Archiwum Polityki

Don Giovanni po psychoanalizie

Spektaklowi w Operze Narodowej rozgłosu nadały kostiumy słynnego Arkadiusa. Zapomniano jakby, że jest tam jeszcze muzyka niejakiego Mozarta.

Działaniom scenicznym Trelińskiego zagrażają dwa niebezpieczeństwa. Kiedy reżyser próbuje sprowadzić akcję wystawianego muzycznego dramatu do uniwersalnych znaków, archetypów, symboli – może to prowadzić do osunięcia się w banał. Z drugiej strony, gdy nadmiernie żongluje owymi symbolami, grozi mu przerafinowanie, zagmatwanie mało czytelne dla odbiorców.

Wraz ze swym współpracownikiem Borisem F. Kudličką potrafi jednak sprawić, by o ich spektaklach się mówiło, nawet jeśli są niedoskonałe. Będzie tak zapewne i z „Don Giovannim”, zwłaszcza jeżeli zostanie dopracowany (na niedzielnej premierze niedoróbki były widoczne gołym okiem).
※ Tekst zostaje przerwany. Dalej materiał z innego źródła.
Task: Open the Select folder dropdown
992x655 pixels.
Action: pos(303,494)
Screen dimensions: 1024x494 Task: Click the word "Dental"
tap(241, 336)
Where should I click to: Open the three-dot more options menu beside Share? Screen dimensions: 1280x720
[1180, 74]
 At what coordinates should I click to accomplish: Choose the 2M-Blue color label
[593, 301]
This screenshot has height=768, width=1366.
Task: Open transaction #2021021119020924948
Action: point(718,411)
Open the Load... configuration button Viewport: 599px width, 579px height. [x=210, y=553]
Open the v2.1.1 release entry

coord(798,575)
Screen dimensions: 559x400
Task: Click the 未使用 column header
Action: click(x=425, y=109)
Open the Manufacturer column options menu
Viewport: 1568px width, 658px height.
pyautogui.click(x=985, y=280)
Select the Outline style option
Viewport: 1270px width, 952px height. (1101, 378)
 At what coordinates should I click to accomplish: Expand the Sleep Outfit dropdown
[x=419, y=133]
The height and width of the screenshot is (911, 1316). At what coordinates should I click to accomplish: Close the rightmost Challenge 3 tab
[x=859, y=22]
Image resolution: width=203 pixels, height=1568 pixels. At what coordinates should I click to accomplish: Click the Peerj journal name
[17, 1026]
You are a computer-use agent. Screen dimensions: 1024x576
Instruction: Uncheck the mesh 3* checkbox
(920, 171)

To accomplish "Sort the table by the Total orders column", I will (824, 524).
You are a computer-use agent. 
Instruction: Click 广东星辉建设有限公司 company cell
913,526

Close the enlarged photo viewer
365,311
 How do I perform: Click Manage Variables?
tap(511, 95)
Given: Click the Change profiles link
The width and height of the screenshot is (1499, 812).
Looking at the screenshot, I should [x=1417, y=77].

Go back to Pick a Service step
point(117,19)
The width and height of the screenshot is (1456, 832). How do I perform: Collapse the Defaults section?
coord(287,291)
Dla widza wychowanego w kulturze obrazkowej spektakl jest niezmiernie atrakcyjny. Dodatkowego rozgłosu przydała mu obecność Arkadiusa w roli projektanta kostiumów. Za polskim kreatorem mody, który podbił Londyn, przyjechała na premierę duża grupa brytyjskich krytyków. Anonsując jego udział niejedno polskie medium zapomniało nawet, że w tym spektaklu jest jeszcze muzyka jakiegoś Mozarta, przygotowana przez niejakiego Jacka Kaspszyka. Melomanów jednak mogą tu bardzo usatysfakcjonować śpiewacy, z Mariuszem Kwietniem jako Don Giovannim na czele (kontynuującym tu jakby swą poprzednią rolę na tej scenie – Oniegina). Znakomicie dobrane są zwłaszcza role żeńskie: Donna Anna (Iwona Hossa), Donna Elwira (Lada Biriucov z Mołdawii, pierwsza w Polsce od lat tak znakomita odtwórczyni tej trudnej partii) i Zerlina (Katarzyna Trylnik).

„Don Juan, czyli miłość do geometrii” – tytuł sztuki Maxa Frischa nasuwa się na myśl, gdy oglądamy scenografię Borisa Kudlički. Wraz z kostiumami Arkadiusa została tu zbudowana urzekająca, spójna wizja plastyczna, łącząca tradycję ze współczesną techniką. Pośród światłowodowych labiryntów i klatek, nawiązujących do renesansowych planów architektonicznych, pojawiają się postacie z komedii dell’arte.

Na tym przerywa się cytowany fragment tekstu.